The communication interface 13 is an interface for carrying out wired or wireless communication via a network, such as a wired LAN (Local Area Network) module, a wireless LAN module, etc. The model generation device 1 can use the communication interface 13 to execute data communication via a network with other information processing devices. The external interface 14 is an interface for connecting to an external device, such as a USB (Universal Serial Bus) port, a dedicated port, etc. The type and number of the external interfaces 14 can be arbitrarily selected.

The model generation device 1 can be connected to a device for obtaining each of the training datasets 3 via at least one of the communication interface 13 or the external interface 14, or both.

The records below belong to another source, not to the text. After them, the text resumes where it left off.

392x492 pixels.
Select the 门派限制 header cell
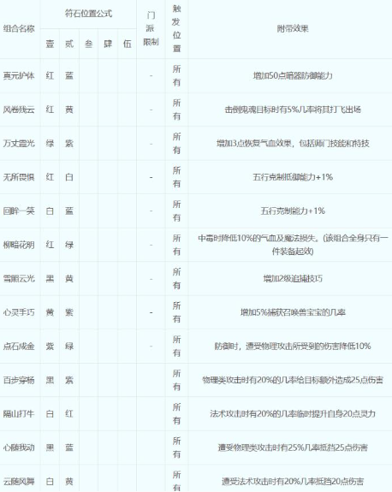tap(151, 28)
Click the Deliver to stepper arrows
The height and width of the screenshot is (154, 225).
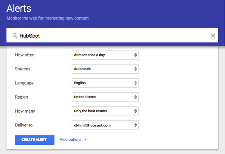(135, 125)
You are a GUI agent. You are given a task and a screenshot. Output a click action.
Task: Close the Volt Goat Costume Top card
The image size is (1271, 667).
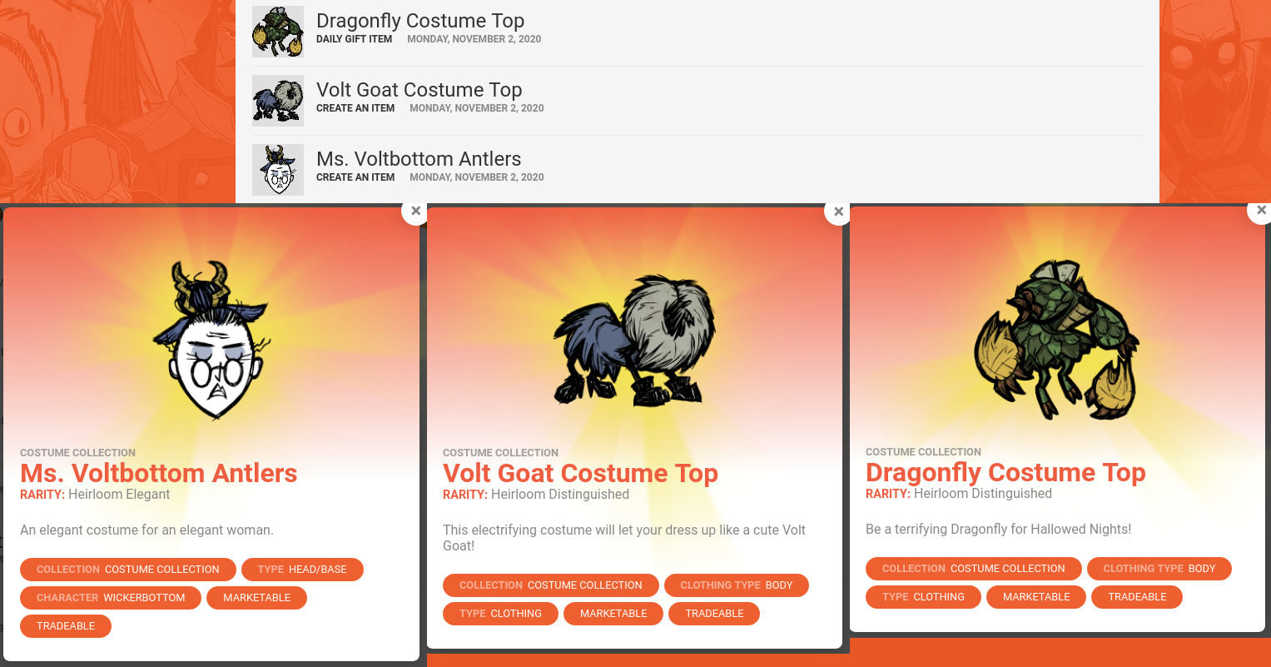838,212
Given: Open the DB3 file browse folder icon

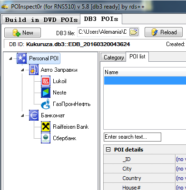Looking at the screenshot, I should pos(134,32).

As an example, the training musical piece data 311 constituting the training data 31 can be obtained by an electronic instrument. In this case, the model generation device 1 can be connected to an electronic instrument via the communication interface 13 and/or the external interface 14 and can collect the training musical piece data 311 by the electronic instrument.

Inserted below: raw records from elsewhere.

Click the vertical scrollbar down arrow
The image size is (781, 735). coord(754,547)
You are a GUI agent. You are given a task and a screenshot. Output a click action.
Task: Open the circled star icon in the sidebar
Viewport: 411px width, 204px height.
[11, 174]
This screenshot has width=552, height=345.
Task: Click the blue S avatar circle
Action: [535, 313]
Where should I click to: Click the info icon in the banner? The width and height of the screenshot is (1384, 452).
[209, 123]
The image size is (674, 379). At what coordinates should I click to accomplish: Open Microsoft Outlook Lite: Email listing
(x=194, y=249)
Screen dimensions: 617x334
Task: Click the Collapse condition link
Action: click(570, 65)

The input device 15 is a mouse, keyboard, etc., for inputting data. Further, the output device 16 is a display, speaker, etc., for outputting data. An operator, such as a user, can use the input device 15 and the output device 16 to operate the model generation device 1.

The drive 17 is a CD drive, DVD drive, etc., used to read various information such as programs stored on a storage medium 91. The storage medium 91 accumulates information, such as programs, by electronic, magnetic, optical, mechanical, or chemical actions, such that the computer and other devices and machines can read the various stored information such as programs. The model generation program 81 and/or the training data 3 can be stored on the storage medium 91. The model generation device 1 can acquire the model generation program 81 and/or the plurality of training datasets 3 from the storage medium 91. A disc-type storage medium, such as a CD or a DVD, is shown in FIG. 2 as one example of the storage medium 91. However, the storage medium 91 is not limited to disc-type storage media but can be of a different type. An example of a different type of storage medium besides the disc-type medium is semiconductor memory, such as flash memory. The type of the drive 17 can be arbitrarily selected in accordance with the type of the storage medium 91.

With respect to the specific hardware configuration of the model generation device 1, constituent elements can be omitted, replaced, or supplemented as deemed appropriate in accordance with the implementation. For example, the electronic controller 11 can include a plurality of hardware processors. The electronic controller 12 can include, instead of the CPU or in addition to the CPU, a microprocessor, an FPGA (field-programmable gate array), etc. The storage unit 12 can be constituted by RAM and ROM included in the electronic controller 11. At least one or more of the communication interface 13, the external interface 14, the input device 15, the output device 16, or the drive 17, can be omitted. The model generation device 1 can be constituted by a plurality of computers. Here, the hardware configuration of each computer can or cannot be the same. Moreover, the model generation device 1 can be, in addition to an information processing device designed exclusively for the service to be provided, a general-purpose server device, PC (Personal Computer), etc.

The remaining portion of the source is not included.